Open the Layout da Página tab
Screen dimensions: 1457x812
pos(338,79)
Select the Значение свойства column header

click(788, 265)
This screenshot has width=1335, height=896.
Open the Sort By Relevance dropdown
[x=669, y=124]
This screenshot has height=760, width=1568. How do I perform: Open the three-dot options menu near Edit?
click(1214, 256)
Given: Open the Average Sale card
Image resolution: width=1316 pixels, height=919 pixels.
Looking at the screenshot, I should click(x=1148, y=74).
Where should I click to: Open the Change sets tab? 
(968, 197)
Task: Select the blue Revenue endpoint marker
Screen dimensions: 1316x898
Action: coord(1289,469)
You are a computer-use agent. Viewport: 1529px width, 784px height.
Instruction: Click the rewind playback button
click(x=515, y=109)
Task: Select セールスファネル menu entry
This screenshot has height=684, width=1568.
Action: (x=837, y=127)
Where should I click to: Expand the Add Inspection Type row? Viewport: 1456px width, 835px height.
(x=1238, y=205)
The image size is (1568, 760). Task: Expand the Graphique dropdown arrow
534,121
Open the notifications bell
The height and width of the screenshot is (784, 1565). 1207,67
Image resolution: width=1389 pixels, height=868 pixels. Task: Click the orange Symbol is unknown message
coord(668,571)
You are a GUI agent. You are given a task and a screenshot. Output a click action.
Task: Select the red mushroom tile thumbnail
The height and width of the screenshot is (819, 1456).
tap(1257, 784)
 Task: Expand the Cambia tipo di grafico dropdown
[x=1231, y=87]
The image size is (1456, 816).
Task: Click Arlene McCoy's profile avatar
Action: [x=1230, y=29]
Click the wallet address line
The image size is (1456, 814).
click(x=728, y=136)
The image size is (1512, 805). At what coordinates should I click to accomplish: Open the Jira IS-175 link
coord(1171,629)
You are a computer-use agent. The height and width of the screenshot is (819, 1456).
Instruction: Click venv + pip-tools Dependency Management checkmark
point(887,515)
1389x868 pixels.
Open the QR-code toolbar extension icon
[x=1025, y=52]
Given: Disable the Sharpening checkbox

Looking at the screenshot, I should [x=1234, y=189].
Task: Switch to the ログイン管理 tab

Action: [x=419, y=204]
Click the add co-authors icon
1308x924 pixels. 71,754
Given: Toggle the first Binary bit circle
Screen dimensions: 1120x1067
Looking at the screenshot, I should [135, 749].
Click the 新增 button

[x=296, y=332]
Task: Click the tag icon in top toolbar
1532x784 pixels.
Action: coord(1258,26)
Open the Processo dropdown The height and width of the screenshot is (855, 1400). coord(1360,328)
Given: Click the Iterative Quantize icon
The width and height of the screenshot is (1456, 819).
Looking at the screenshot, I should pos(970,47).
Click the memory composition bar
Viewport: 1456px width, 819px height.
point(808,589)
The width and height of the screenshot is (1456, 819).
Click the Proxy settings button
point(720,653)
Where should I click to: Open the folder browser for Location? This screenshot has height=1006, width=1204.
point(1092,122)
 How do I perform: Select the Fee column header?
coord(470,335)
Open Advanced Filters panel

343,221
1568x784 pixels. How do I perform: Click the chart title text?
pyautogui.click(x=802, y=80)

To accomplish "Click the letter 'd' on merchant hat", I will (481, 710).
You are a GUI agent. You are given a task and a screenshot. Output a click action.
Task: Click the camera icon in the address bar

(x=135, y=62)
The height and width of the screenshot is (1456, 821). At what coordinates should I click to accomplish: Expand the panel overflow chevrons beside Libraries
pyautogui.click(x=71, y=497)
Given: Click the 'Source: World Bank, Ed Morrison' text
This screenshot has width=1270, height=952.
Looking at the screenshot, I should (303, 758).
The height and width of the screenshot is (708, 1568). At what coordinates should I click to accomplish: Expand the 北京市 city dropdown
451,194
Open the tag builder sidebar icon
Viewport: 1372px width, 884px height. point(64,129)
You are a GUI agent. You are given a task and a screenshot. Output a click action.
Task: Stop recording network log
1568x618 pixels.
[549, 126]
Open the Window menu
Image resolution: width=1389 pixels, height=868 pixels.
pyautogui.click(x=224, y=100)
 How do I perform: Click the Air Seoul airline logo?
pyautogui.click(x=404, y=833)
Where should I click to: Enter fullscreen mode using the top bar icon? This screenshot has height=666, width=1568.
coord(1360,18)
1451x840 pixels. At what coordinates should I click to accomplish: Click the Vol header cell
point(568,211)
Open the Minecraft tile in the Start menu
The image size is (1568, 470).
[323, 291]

------------------------------

## [WHAT IS EXPECTED]
The whole listing above should be copied out exactly.

## [TASK RESPONSE]
Open the Layout da Página tab
Screen dimensions: 1457x812
pos(338,79)
Select the Значение свойства column header

click(788, 265)
This screenshot has width=1335, height=896.
Open the Sort By Relevance dropdown
[x=669, y=124]
This screenshot has height=760, width=1568. How do I perform: Open the three-dot options menu near Edit?
click(1214, 256)
Given: Open the Average Sale card
Image resolution: width=1316 pixels, height=919 pixels.
Looking at the screenshot, I should click(x=1148, y=74).
Where should I click to: Open the Change sets tab? 
(968, 197)
Task: Select the blue Revenue endpoint marker
Screen dimensions: 1316x898
Action: coord(1289,469)
You are a computer-use agent. Viewport: 1529px width, 784px height.
Instruction: Click the rewind playback button
click(x=515, y=109)
Task: Select セールスファネル menu entry
This screenshot has height=684, width=1568.
Action: (x=837, y=127)
Where should I click to: Expand the Add Inspection Type row? Viewport: 1456px width, 835px height.
(x=1238, y=205)
The image size is (1568, 760). Task: Expand the Graphique dropdown arrow
534,121
Open the notifications bell
The height and width of the screenshot is (784, 1565). 1207,67
Image resolution: width=1389 pixels, height=868 pixels. Task: Click the orange Symbol is unknown message
coord(668,571)
You are a GUI agent. You are given a task and a screenshot. Output a click action.
Task: Select the red mushroom tile thumbnail
The height and width of the screenshot is (819, 1456).
tap(1257, 784)
 Task: Expand the Cambia tipo di grafico dropdown
[x=1231, y=87]
The image size is (1456, 816).
Task: Click Arlene McCoy's profile avatar
Action: [x=1230, y=29]
Click the wallet address line
The image size is (1456, 814).
click(x=728, y=136)
The image size is (1512, 805). At what coordinates should I click to accomplish: Open the Jira IS-175 link
coord(1171,629)
You are a computer-use agent. The height and width of the screenshot is (819, 1456).
Instruction: Click venv + pip-tools Dependency Management checkmark
point(887,515)
1389x868 pixels.
Open the QR-code toolbar extension icon
[x=1025, y=52]
Given: Disable the Sharpening checkbox

Looking at the screenshot, I should [x=1234, y=189].
Task: Switch to the ログイン管理 tab

Action: [x=419, y=204]
Click the add co-authors icon
1308x924 pixels. 71,754
Given: Toggle the first Binary bit circle
Screen dimensions: 1120x1067
Looking at the screenshot, I should [135, 749].
Click the 新增 button

[x=296, y=332]
Task: Click the tag icon in top toolbar
1532x784 pixels.
Action: coord(1258,26)
Open the Processo dropdown The height and width of the screenshot is (855, 1400). coord(1360,328)
Given: Click the Iterative Quantize icon
The width and height of the screenshot is (1456, 819).
Looking at the screenshot, I should pos(970,47).
Click the memory composition bar
Viewport: 1456px width, 819px height.
point(808,589)
The width and height of the screenshot is (1456, 819).
Click the Proxy settings button
point(720,653)
Where should I click to: Open the folder browser for Location? This screenshot has height=1006, width=1204.
point(1092,122)
 How do I perform: Select the Fee column header?
coord(470,335)
Open Advanced Filters panel

343,221
1568x784 pixels. How do I perform: Click the chart title text?
pyautogui.click(x=802, y=80)

To accomplish "Click the letter 'd' on merchant hat", I will (481, 710).
You are a GUI agent. You are given a task and a screenshot. Output a click action.
Task: Click the camera icon in the address bar

(x=135, y=62)
The height and width of the screenshot is (1456, 821). At what coordinates should I click to accomplish: Expand the panel overflow chevrons beside Libraries
pyautogui.click(x=71, y=497)
Given: Click the 'Source: World Bank, Ed Morrison' text
This screenshot has width=1270, height=952.
Looking at the screenshot, I should (303, 758).
The height and width of the screenshot is (708, 1568). At what coordinates should I click to accomplish: Expand the 北京市 city dropdown
451,194
Open the tag builder sidebar icon
Viewport: 1372px width, 884px height. point(64,129)
You are a GUI agent. You are given a task and a screenshot. Output a click action.
Task: Stop recording network log
1568x618 pixels.
[549, 126]
Open the Window menu
Image resolution: width=1389 pixels, height=868 pixels.
pyautogui.click(x=224, y=100)
 How do I perform: Click the Air Seoul airline logo?
pyautogui.click(x=404, y=833)
Where should I click to: Enter fullscreen mode using the top bar icon? This screenshot has height=666, width=1568.
coord(1360,18)
1451x840 pixels. At what coordinates should I click to accomplish: Click the Vol header cell
point(568,211)
Open the Minecraft tile in the Start menu
The image size is (1568, 470).
[323, 291]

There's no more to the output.